--- YOUR INSTRUCTIONS ---
The entries below are to be printed again word for word.

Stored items
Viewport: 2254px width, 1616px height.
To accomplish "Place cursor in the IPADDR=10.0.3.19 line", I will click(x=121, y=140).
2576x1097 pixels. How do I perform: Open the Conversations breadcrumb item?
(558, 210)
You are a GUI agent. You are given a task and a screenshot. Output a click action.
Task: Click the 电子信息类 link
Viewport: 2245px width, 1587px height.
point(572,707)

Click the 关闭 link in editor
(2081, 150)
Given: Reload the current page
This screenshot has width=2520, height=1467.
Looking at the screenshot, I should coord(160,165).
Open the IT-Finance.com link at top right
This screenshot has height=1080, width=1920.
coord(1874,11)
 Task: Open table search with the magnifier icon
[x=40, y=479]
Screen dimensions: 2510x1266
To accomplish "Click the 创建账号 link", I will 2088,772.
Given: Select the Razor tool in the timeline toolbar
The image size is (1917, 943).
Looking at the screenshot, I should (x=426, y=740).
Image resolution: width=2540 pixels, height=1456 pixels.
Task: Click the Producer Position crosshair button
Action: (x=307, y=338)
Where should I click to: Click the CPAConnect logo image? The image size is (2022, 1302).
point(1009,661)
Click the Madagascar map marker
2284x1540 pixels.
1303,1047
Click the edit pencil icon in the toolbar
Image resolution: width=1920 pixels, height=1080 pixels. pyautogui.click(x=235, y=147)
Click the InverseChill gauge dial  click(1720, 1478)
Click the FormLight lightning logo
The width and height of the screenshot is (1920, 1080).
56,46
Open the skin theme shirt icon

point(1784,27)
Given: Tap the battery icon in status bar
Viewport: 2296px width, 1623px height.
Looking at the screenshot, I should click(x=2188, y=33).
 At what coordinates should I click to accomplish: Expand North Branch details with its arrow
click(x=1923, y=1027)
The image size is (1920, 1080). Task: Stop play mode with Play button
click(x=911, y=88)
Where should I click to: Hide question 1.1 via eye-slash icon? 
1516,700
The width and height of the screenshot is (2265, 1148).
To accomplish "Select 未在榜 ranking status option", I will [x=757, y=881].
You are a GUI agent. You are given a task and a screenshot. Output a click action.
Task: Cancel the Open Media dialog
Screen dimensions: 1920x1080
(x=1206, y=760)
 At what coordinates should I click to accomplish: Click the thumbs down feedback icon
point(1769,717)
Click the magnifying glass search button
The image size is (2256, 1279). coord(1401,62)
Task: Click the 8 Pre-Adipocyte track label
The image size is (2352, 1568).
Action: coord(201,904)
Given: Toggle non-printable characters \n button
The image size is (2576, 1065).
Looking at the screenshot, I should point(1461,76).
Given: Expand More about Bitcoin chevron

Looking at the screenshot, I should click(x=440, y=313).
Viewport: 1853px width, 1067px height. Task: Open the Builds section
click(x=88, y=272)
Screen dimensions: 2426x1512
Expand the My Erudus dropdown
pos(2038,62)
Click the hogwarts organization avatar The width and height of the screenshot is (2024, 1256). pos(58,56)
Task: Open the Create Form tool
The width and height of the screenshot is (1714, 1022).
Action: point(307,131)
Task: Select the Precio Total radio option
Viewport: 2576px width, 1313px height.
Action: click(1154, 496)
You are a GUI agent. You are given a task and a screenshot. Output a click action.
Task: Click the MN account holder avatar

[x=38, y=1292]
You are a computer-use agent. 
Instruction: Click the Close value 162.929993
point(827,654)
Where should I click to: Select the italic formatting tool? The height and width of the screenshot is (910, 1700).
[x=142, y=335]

--- PROBLEM SOLUTION ---
Viewport: 2254px width, 1616px height.
To accomplish "Place cursor in the IPADDR=10.0.3.19 line", I will click(x=121, y=140).
2576x1097 pixels. How do I perform: Open the Conversations breadcrumb item?
(558, 210)
You are a GUI agent. You are given a task and a screenshot. Output a click action.
Task: Click the 电子信息类 link
Viewport: 2245px width, 1587px height.
point(572,707)

Click the 关闭 link in editor
(2081, 150)
Given: Reload the current page
This screenshot has width=2520, height=1467.
Looking at the screenshot, I should coord(160,165).
Open the IT-Finance.com link at top right
This screenshot has height=1080, width=1920.
coord(1874,11)
 Task: Open table search with the magnifier icon
[x=40, y=479]
Screen dimensions: 2510x1266
To accomplish "Click the 创建账号 link", I will 2088,772.
Given: Select the Razor tool in the timeline toolbar
The image size is (1917, 943).
Looking at the screenshot, I should (x=426, y=740).
Image resolution: width=2540 pixels, height=1456 pixels.
Task: Click the Producer Position crosshair button
Action: (x=307, y=338)
Where should I click to: Click the CPAConnect logo image? The image size is (2022, 1302).
point(1009,661)
Click the Madagascar map marker
2284x1540 pixels.
1303,1047
Click the edit pencil icon in the toolbar
Image resolution: width=1920 pixels, height=1080 pixels. pyautogui.click(x=235, y=147)
Click the InverseChill gauge dial  click(1720, 1478)
Click the FormLight lightning logo
The width and height of the screenshot is (1920, 1080).
56,46
Open the skin theme shirt icon

point(1784,27)
Given: Tap the battery icon in status bar
Viewport: 2296px width, 1623px height.
Looking at the screenshot, I should click(x=2188, y=33).
 At what coordinates should I click to accomplish: Expand North Branch details with its arrow
click(x=1923, y=1027)
The image size is (1920, 1080). Task: Stop play mode with Play button
click(x=911, y=88)
Where should I click to: Hide question 1.1 via eye-slash icon? 
1516,700
The width and height of the screenshot is (2265, 1148).
To accomplish "Select 未在榜 ranking status option", I will [x=757, y=881].
You are a GUI agent. You are given a task and a screenshot. Output a click action.
Task: Cancel the Open Media dialog
Screen dimensions: 1920x1080
(x=1206, y=760)
 At what coordinates should I click to accomplish: Click the thumbs down feedback icon
point(1769,717)
Click the magnifying glass search button
The image size is (2256, 1279). coord(1401,62)
Task: Click the 8 Pre-Adipocyte track label
The image size is (2352, 1568).
Action: coord(201,904)
Given: Toggle non-printable characters \n button
The image size is (2576, 1065).
Looking at the screenshot, I should point(1461,76).
Given: Expand More about Bitcoin chevron

Looking at the screenshot, I should click(x=440, y=313).
Viewport: 1853px width, 1067px height. Task: Open the Builds section
click(x=88, y=272)
Screen dimensions: 2426x1512
Expand the My Erudus dropdown
pos(2038,62)
Click the hogwarts organization avatar The width and height of the screenshot is (2024, 1256). pos(58,56)
Task: Open the Create Form tool
The width and height of the screenshot is (1714, 1022).
Action: point(307,131)
Task: Select the Precio Total radio option
Viewport: 2576px width, 1313px height.
Action: click(1154, 496)
You are a GUI agent. You are given a task and a screenshot. Output a click action.
Task: Click the MN account holder avatar

[x=38, y=1292]
You are a computer-use agent. 
Instruction: Click the Close value 162.929993
point(827,654)
Where should I click to: Select the italic formatting tool? The height and width of the screenshot is (910, 1700).
[x=142, y=335]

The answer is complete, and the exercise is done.